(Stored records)
***

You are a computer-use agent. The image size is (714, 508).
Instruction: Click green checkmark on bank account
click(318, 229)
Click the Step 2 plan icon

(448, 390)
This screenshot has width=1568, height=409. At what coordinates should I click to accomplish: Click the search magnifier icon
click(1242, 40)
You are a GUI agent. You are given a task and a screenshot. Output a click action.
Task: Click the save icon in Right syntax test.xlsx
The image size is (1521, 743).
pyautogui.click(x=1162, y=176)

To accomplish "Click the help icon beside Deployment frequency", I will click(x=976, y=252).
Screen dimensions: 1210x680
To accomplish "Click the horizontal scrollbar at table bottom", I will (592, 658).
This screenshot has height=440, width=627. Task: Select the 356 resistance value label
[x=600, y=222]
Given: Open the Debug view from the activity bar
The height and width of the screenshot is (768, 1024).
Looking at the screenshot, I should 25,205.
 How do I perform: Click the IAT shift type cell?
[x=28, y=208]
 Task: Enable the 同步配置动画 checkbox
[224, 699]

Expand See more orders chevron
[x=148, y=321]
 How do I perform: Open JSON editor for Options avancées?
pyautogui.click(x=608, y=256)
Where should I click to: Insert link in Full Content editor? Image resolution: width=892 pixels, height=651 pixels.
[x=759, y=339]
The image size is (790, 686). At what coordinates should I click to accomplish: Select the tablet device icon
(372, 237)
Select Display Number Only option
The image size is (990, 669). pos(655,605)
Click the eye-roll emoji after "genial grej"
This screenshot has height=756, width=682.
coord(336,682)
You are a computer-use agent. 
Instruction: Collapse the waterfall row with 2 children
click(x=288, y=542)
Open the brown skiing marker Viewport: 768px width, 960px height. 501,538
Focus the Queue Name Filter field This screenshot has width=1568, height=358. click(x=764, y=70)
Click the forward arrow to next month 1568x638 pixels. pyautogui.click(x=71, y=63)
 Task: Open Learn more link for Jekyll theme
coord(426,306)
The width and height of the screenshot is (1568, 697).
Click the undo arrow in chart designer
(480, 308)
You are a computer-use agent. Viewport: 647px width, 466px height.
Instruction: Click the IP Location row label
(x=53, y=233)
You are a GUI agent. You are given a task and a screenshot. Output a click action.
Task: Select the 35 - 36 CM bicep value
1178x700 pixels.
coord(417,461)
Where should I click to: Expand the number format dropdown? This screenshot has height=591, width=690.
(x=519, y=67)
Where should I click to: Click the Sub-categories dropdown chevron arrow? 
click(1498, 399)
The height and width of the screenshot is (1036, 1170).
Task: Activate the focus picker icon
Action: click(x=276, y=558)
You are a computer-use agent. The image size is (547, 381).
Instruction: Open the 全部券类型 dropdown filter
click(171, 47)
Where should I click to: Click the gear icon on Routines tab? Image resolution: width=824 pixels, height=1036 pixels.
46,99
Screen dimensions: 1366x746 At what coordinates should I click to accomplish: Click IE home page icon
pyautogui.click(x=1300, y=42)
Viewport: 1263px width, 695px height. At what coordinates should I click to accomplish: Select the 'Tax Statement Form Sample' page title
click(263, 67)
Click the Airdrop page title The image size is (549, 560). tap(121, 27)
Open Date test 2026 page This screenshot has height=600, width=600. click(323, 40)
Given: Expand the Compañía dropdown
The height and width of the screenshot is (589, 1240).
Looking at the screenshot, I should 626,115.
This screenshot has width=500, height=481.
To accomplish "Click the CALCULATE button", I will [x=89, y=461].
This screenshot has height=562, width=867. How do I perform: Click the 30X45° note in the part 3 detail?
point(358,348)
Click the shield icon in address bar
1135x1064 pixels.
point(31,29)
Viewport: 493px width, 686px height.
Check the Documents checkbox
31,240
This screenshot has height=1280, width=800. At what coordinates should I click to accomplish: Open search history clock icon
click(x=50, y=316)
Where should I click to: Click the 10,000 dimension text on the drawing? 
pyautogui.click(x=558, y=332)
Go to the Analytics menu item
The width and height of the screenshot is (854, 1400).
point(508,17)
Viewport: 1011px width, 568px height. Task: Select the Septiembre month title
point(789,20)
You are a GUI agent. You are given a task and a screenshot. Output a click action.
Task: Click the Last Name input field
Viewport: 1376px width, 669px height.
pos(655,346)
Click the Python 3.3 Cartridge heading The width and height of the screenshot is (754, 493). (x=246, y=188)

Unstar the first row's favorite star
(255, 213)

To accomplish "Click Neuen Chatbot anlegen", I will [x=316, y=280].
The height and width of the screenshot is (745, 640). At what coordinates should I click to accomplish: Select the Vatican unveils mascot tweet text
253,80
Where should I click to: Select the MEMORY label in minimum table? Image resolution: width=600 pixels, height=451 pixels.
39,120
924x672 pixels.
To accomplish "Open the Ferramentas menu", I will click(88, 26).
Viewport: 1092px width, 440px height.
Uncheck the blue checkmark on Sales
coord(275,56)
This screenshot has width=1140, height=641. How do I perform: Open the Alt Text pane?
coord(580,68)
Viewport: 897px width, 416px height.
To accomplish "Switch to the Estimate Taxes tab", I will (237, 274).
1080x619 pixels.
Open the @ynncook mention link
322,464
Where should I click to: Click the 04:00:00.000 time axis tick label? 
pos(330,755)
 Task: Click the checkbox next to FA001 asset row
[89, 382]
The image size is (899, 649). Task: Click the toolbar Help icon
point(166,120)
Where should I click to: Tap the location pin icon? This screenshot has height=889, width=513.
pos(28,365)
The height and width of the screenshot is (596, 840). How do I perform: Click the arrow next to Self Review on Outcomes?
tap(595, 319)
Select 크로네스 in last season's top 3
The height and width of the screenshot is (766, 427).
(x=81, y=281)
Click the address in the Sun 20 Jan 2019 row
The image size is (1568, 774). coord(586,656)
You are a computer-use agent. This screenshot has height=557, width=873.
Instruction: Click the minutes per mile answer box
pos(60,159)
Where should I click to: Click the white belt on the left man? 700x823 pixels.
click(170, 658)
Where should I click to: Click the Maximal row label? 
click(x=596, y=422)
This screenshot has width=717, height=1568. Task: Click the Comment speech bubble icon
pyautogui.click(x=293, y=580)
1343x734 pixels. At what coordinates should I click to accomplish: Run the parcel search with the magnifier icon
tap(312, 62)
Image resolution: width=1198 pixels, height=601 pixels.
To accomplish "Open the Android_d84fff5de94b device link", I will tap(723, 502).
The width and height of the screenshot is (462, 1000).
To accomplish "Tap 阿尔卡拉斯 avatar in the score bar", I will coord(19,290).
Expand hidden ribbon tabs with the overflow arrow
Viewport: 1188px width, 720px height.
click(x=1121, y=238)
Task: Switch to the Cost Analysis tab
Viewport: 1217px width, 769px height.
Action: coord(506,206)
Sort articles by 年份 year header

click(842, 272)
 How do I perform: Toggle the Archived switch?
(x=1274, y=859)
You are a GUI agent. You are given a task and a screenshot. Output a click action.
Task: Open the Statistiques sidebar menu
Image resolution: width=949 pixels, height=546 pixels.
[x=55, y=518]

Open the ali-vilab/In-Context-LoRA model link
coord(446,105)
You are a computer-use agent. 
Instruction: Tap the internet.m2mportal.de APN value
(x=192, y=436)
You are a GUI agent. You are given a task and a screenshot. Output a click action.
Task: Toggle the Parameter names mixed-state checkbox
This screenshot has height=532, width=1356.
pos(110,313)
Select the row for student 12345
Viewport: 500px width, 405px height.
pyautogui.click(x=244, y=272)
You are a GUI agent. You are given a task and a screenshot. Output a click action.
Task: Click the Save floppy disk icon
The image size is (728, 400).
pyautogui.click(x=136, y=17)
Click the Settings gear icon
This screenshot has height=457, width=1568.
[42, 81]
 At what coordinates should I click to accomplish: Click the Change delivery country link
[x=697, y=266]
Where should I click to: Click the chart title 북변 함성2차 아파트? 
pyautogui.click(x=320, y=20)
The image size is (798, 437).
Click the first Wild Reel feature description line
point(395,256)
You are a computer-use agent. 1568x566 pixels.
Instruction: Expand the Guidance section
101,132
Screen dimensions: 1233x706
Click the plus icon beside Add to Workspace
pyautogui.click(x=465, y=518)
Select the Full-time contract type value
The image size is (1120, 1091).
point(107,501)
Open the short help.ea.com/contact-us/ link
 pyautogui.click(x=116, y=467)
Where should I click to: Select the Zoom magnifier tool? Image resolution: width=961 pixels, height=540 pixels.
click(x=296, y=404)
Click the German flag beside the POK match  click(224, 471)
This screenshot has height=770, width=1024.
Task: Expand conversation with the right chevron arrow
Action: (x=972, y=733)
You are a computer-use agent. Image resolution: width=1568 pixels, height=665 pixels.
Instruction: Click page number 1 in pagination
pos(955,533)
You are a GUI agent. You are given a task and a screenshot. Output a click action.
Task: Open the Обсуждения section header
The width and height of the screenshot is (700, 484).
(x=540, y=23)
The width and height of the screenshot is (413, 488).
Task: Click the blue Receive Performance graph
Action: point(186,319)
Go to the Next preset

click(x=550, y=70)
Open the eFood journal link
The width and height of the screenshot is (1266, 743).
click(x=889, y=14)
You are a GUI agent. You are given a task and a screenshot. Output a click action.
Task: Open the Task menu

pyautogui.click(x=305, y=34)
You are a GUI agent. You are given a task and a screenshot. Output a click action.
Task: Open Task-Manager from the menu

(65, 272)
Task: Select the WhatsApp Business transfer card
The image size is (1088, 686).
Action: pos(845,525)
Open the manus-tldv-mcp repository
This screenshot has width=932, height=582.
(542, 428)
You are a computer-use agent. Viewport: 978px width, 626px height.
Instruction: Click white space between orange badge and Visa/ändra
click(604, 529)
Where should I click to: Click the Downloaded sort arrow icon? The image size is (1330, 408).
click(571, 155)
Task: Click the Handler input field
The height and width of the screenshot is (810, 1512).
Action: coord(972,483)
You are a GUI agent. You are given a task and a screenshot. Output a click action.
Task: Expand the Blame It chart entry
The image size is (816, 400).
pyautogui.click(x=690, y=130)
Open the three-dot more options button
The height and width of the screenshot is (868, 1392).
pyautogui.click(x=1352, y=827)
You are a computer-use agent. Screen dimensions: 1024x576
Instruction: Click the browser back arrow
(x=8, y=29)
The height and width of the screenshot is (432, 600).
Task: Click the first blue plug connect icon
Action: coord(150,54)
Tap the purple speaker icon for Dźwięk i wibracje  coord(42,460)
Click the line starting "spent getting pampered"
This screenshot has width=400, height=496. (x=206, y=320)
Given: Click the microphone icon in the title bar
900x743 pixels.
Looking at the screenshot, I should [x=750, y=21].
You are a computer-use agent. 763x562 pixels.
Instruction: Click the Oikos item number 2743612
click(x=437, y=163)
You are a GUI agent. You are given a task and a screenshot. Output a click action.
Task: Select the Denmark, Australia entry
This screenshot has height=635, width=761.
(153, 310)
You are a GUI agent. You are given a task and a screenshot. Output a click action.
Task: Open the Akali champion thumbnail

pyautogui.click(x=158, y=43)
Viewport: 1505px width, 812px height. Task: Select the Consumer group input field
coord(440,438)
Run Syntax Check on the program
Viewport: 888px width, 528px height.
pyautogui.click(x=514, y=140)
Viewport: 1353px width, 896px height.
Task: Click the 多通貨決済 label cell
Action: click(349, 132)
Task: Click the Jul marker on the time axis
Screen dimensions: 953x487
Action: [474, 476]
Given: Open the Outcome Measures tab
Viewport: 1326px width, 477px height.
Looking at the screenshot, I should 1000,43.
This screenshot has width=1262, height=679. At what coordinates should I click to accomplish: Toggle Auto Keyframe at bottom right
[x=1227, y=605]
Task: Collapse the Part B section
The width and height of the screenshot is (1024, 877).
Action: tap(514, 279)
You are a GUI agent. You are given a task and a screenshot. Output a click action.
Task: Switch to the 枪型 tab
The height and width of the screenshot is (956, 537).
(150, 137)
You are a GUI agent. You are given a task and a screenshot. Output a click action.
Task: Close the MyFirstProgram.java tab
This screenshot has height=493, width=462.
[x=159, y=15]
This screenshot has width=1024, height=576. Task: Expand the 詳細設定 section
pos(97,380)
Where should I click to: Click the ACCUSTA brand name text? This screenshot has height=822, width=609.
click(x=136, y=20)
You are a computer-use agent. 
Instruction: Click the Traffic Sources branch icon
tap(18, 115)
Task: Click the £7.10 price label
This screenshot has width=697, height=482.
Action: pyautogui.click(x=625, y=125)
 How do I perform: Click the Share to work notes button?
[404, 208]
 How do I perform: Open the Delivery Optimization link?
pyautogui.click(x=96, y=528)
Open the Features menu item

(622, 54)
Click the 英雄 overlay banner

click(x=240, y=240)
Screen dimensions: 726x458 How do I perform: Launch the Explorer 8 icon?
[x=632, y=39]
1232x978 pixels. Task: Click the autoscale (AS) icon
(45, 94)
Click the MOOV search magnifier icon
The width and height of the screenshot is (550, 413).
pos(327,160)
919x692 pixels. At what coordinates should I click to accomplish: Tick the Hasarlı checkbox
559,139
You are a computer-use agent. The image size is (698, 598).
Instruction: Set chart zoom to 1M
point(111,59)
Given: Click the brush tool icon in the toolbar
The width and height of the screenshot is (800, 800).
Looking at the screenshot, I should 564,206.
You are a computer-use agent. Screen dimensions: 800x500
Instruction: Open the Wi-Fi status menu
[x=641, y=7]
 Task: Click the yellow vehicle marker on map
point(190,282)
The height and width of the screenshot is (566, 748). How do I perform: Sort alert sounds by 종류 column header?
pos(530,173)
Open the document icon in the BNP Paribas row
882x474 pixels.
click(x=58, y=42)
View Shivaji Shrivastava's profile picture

***

| YOUR ASSIGNMENT |
From the records above, copy every line that includes the word "test".

| RESULT |
Task: Click the save icon in Right syntax test.xlsx
Open Date test 2026 page This screenshot has height=600, width=600. click(323, 40)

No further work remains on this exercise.